Of course, there was embarassment aplenty in the days leading up to the race for manufacturers, drivers and teams as Michael Waltrip, Matt Kenseth and Kasey Kahne were caught with illegal stuff after qualifying and Jeff Gordon was moved to the back of the field for the 500 after winning Thursday's second 150-mile qualifying race. A series of fines and crew chief suspensions were laid on, including a $100,000 fine for Waltrip's chief. Waltrip put in an Oscar-winning performance in his Thursday morning press conferenceas he apologized to everyone imaginable from Toyota to NASCAR to offending his young daughter's sensibilities and the hallowed memory of Dale Earnhardt.

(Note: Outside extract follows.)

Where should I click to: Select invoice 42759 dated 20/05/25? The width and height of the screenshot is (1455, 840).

As everyone knows, cheating has always been an essential part of NASCAR. From the earliest days, there have been endless stories of creative crew chiefs finding innovative ways of beating the rulebook. The more restrictive the form of racing, the more people are going to look for ways around the rules. Restrictor plate racing at Daytona and Talladega must surely be the most oxygen-starved concoction of a racing formula in the sport's history and given the financial and technical resources of the teams and the prestige associated with winning the season-opening Daytona 500 it's inevitable that you're going to run into some rule-bending.

Meanwhile, Juan Pablo Montoya had a tough start to his rookie Nextel Cup season, finishing nineteenth after crunching his gearbox during his first pitstop and running most of the race with only fourth gear. But Juan was able to show his potential when he led the second of Thursday's 150-mile qualifying races, adroitly holding off Kyle Busch and Jeff Gordon until his right front wheel bearing failed.

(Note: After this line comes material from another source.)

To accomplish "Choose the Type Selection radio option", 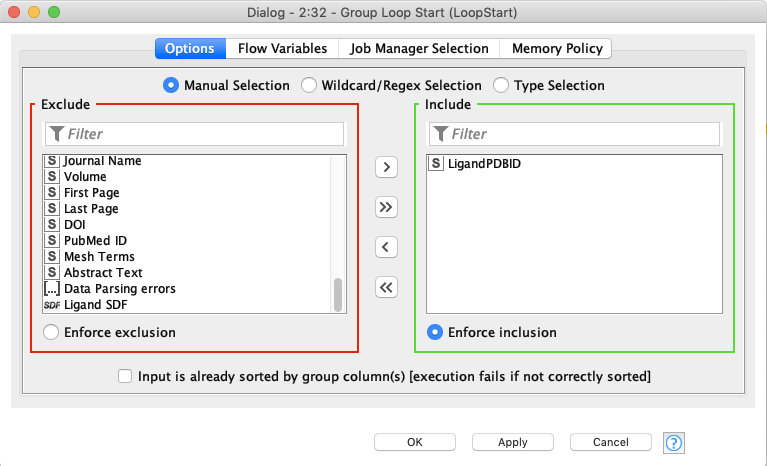I will point(501,86).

As Juan knows by now, there's no doubt that NASCAR is the 'Big Show' and any other form of racing, Formula One included, pales by comparison in every way--car count, number of teams and sponsors, and in the acres and acres of motorhomes assembled in and around any speedway during a NASCAR race weekend. On the motorhome front, NASCAR outscores any other racing league by a factor of a hundred or more, and the fans' assembly of motorhomes are equally larger in number. There was a time fifteen years ago when CART set the standard for racing in both motorhomes and hospitality, way ahead of NASCAR and in front of F1 too, but those days are long-gone.

It's also worth noting that twenty teams made the forty-three car field at Daytona this year lead by Roush's five cars and Hendrick's four-car operation. Six teams--DEI, RCR, Evernham, Gibbs, Ganassi and Bobby Ginn--each ran three cars with four, two-car teams--Penske, Yates, Michael Waltrip and Gene Haas--and seven single-car teams filling-out the field.

Still, it was impossible not to notice that the crowd was down all week at Daytona this year. The infield motorhome area seemed particularly hard hit, and looked to be only seventy percent full. Conversations with fans at all ends of the spectrum confirm that price gouging is a common complaint. Ticket prices have climbed steadily in recent years and three-day tickets are now required for the infield and multiple ticket purchases for two or three events each year are required for grandstand seats. Typically, the surrounding hotels and motels have joined the price-gouging party for the 500 week with the result that the past three or four years have seen a surprising number of vacancies at hotels and motels up and down the beach.

In closing, I must relate that on a cold Friday night, rather than watching the Truck race I enjoyed a quiet dinner at Anna's, one my favorite Italian restaurants in Daytona Beach. As I sat down I noticed Sam Hornish at the other end of the room enjoying a quite meal with his wife, mom and dad. Hornish is starting his NASCAR career this year by running a dozen or more Busch races, but so far the defending Indy 500 winner and IRL champion is unknown in NASCARland. Not one person recognized him during dinner, but that may change over the next few years as Roger Penske moves Hornish toward an increasingly NASCAR-driven career. As we all know, it is the way of the world today.